Changes in chromatin structure associated with germination of maize and their relation with desiccation tolerance

Morphological and physicochemical measurements of chromatin condensation were made on germinating maize (Zea mays L.) radicles to determine whether the loss of genetic activities that occurs during the loss of desiccation tolerance is linked to irreversible changes in chromatin condensation. Chromatin samples were compared at different stages of germination (0, 24 and 72 h after imbibition), before (control) and after 24 h of desiccation. Morphological changes in chromatin structure and condensation were characterized by a qualitative and quantitative electron microscope study of chromatin which was allowed to spread in 0.2 mol m^?3 EDTA and then laid on coated microscope grids. The experiments showed similar levels of chromatin condensation in quiescent embryos and 24-h-old radicles (desiccation-tolerant material). After 72 h of imbibition, when radicle emergence and desiccation intolerance had ceased, the chromatin underwent a major decondensation towards various lower order folded structures. Regardless of the desiccation tolerance stage, an in vivo drying treatment of 24- and 72-h-old radicles before chromatin extraction did not induce significant changes in the extent of condensation compared to their respective controls. Similar conclusions were drawn from measurements of several spectroscopy properties (absorbance ratios: A₂₆₀/A₂₄₀, A₂₆₀/A4₀₀; thermal denaturation, and linear electric dichroism) of chromatin fragments that were obtained after nuclease digestion and then dissolved in 0-2 mol m^?3 EDTA. In quiescent and 24-h-old material, chromatin fragments were poorly soluble but highly stable during thermal denaturation.
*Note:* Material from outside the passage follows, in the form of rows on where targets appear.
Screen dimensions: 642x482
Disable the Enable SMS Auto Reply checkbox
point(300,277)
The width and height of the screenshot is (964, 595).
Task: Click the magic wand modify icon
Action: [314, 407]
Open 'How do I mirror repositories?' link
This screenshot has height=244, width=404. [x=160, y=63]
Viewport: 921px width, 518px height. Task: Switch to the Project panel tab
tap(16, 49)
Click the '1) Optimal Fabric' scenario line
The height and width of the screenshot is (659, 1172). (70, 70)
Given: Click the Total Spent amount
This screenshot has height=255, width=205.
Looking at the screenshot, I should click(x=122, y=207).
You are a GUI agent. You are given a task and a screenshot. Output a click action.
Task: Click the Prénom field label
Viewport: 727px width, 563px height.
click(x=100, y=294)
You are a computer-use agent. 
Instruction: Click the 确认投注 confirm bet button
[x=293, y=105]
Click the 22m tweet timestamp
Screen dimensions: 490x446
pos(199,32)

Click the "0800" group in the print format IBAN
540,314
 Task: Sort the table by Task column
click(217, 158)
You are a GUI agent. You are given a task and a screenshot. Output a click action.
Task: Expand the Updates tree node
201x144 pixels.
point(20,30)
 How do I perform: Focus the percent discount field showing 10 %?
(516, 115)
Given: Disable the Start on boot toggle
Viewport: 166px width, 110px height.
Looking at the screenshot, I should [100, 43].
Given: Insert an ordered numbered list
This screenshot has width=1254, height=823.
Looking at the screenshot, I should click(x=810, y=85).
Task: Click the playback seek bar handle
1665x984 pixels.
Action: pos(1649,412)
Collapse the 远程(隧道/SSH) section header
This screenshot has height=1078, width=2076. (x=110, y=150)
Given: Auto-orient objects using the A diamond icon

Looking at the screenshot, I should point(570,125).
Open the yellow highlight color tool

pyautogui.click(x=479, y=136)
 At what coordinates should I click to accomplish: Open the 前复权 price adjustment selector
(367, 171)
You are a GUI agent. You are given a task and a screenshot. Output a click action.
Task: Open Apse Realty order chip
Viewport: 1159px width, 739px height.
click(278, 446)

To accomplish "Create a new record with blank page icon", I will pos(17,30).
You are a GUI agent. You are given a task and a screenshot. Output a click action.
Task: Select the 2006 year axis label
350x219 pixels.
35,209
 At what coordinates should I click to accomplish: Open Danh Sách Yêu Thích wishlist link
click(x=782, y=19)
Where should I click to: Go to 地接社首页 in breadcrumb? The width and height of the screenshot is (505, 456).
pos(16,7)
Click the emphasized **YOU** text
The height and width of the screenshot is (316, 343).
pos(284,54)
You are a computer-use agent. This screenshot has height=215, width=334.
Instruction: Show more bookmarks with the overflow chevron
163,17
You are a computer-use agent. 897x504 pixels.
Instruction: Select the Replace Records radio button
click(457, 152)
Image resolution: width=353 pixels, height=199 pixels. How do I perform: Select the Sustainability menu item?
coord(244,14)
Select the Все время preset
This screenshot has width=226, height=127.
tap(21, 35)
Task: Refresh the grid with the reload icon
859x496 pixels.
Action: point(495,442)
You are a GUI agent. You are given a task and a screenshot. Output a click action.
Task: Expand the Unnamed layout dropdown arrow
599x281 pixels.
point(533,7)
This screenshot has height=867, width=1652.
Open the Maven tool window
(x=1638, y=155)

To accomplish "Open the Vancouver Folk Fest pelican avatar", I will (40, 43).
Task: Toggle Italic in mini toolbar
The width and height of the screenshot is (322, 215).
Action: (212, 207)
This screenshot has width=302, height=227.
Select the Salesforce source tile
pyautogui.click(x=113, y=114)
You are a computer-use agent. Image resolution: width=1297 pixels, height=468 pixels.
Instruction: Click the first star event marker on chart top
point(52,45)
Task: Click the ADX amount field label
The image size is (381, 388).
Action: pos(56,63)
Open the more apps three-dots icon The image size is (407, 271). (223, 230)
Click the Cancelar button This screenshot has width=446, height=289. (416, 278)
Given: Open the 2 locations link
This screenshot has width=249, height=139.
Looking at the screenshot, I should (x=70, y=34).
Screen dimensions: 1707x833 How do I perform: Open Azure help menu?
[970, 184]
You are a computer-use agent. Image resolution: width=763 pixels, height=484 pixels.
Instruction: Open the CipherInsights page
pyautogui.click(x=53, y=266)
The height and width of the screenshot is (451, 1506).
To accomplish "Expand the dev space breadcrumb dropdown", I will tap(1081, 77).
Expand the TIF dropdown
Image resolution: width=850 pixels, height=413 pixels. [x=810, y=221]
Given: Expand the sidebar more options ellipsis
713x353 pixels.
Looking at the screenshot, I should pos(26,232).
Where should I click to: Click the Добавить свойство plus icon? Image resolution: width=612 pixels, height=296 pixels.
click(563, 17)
Chromatin fragments were 3-5-fold more soluble and less thermally stable in 72-h-old material than in 24-h-old material. In vivo desiccation had no significant effects on these properties compared to the respective controls. Collectively these data suggest that desiccation did not induce irreversible changes in the condensation properties of chromatin. The likelihood that the decondensation process occurring during germination is linked to the loss of desiccation tolerance is discussed.